JOAO LOPES COELHO, Petitioner, v. JEFFERSON B. SESSIONS III, Attorney General, Respondent.
This appeal presents the question of whether the Board of Immigration Appeals (“BIA”) committed reversible error when it held that the Massachusetts crime of assault and battery with a dangerous weapon (“ABDW”), in violation of Mass. Gen. Laws ch. 265, § 15A(b), is categorically a crime involving moral turpitude (“CIMT”) under the Immigration and Nationality Act (“INA”), Pub. L. No. 82-414, 66 Stat. 163 (1952) (codified as amended in scattered sections of 8 U.S.C.). The consequence of this BIA ruling is that petitioner Joao Lopes Coelho is not eligible for cancellation of removal. Because we remain uncertain about the BIA's views on the relevant Massachusetts law governing its CIMT determination, we remand for further consideration consistent with this opinion.
Coelho entered the United States without inspection in 1986. He has continued to reside here since that date and now has a U.S. citizen son. In September 1996, Coelho pled guilty to one count of Massachusetts ABDW against his wife. After the Department of Homeland Security (“DHS”) initiated removal proceedings against Coelho in June 2010, he conceded his removability under 8 U.S.C. § 1182(a)(6)(A)(i) but submitted an application for cancellation of removal pursuant to 8 U.S.C. § 1229b(b)(1). “Cancellation of removal is a form of discretionary relief, the granting of which allows a non-resident alien, otherwise removable, to remain in the United States.” Ayeni v. Holder, 617 F.3d 67, 70 (1st Cir. 2010). In his application, Coelho noted in particular that his removal “would result in exceptional and extremely unusual hardship” to his son. 8 U.S.C. § 1229b(b)(1)(D). DHS moved to pretermit Coelho's application on the ground that his Massachusetts ABDW conviction constituted a conviction for a CIMT and thus rendered him ineligible for cancellation of removal. See id. § 1229b(b)(1)(C) (providing that an alien, to be eligible for cancellation of removal, must not have been “convicted of an offense under section 1182(a)(2), 1227(a)(2), or 1227(a)(3),” the first two of which refer to crimes involving moral turpitude). After Coelho failed to timely respond to the motion to pretermit, the immigration judge (“IJ”) granted the government's motion.

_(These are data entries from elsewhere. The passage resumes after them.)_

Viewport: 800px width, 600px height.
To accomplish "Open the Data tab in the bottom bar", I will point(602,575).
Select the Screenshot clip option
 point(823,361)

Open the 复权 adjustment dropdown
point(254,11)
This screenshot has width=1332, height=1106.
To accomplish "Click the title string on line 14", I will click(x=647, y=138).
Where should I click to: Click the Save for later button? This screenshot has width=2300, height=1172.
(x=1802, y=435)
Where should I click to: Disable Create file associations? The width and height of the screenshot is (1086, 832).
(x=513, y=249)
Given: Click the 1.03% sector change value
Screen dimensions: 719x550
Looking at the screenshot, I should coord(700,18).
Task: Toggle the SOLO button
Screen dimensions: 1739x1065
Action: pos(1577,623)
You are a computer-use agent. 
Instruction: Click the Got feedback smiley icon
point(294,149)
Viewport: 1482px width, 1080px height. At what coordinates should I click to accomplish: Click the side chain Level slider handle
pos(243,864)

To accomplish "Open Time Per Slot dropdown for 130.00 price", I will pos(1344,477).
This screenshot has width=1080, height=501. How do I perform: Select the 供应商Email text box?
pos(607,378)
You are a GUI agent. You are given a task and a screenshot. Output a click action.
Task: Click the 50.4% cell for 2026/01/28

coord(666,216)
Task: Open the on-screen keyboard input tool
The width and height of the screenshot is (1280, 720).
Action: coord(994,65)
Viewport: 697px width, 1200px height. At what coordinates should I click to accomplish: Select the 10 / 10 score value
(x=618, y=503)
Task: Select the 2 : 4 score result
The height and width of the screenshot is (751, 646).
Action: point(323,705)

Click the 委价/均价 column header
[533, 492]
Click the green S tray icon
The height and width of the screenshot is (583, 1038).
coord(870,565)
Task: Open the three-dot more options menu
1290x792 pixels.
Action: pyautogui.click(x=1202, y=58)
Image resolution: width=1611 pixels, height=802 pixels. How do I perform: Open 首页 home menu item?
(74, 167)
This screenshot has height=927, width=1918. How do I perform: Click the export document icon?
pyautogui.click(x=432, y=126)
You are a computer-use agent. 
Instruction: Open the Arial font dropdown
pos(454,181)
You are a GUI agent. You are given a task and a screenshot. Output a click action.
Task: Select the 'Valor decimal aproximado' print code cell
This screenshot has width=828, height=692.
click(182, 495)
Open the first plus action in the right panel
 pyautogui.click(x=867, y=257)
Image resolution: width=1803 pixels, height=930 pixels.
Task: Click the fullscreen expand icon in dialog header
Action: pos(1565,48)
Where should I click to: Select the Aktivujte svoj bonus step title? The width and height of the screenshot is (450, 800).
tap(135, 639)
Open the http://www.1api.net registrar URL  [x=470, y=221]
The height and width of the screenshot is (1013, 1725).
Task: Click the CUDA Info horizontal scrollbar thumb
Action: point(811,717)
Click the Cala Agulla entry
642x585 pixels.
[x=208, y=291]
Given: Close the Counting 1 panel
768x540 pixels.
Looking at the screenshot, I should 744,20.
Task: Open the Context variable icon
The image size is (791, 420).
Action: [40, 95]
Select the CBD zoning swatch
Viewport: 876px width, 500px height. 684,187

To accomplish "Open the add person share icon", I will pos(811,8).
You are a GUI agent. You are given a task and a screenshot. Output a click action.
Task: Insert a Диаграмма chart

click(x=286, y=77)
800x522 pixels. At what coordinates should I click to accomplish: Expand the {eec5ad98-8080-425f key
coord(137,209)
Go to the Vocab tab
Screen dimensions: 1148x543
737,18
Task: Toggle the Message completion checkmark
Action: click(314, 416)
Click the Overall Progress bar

Coelho filed a motion to reconsider, which the IJ denied. Explaining the denial, the IJ concluded that Massachusetts ABDW is categorically a CIMT because of the presence of an aggravating element, namely the use of a dangerous weapon. The IJ further acknowledged that Massachusetts case law defines “dangerous weapon” to include “common objects,” but noted that this definition “should not be a determinative factor because it is the defendant's use of the object in a dangerous manner which is the vile act.” Finally, the IJ found that “based on the statute's requirement that a dangerous weapon be used, [she could reasonably] conclude that there is no realistic probability that [the Massachusetts ABDW statute] would be applied to reach conduct that does not involve moral turpitude.”
The BIA dismissed Coelho's appeal in an opinion dated October 31, 2013. Applying de novo review, the BIA agreed with the IJ's conclusion that Massachusetts ABDW is categorically a CIMT because “assault or battery which necessarily involves an aggravating factor indicative of the perpetrator's moral depravity is a crime involving moral turpitude” and “the knowing or attempted use of deadly force is deemed to be an act of moral depravity.”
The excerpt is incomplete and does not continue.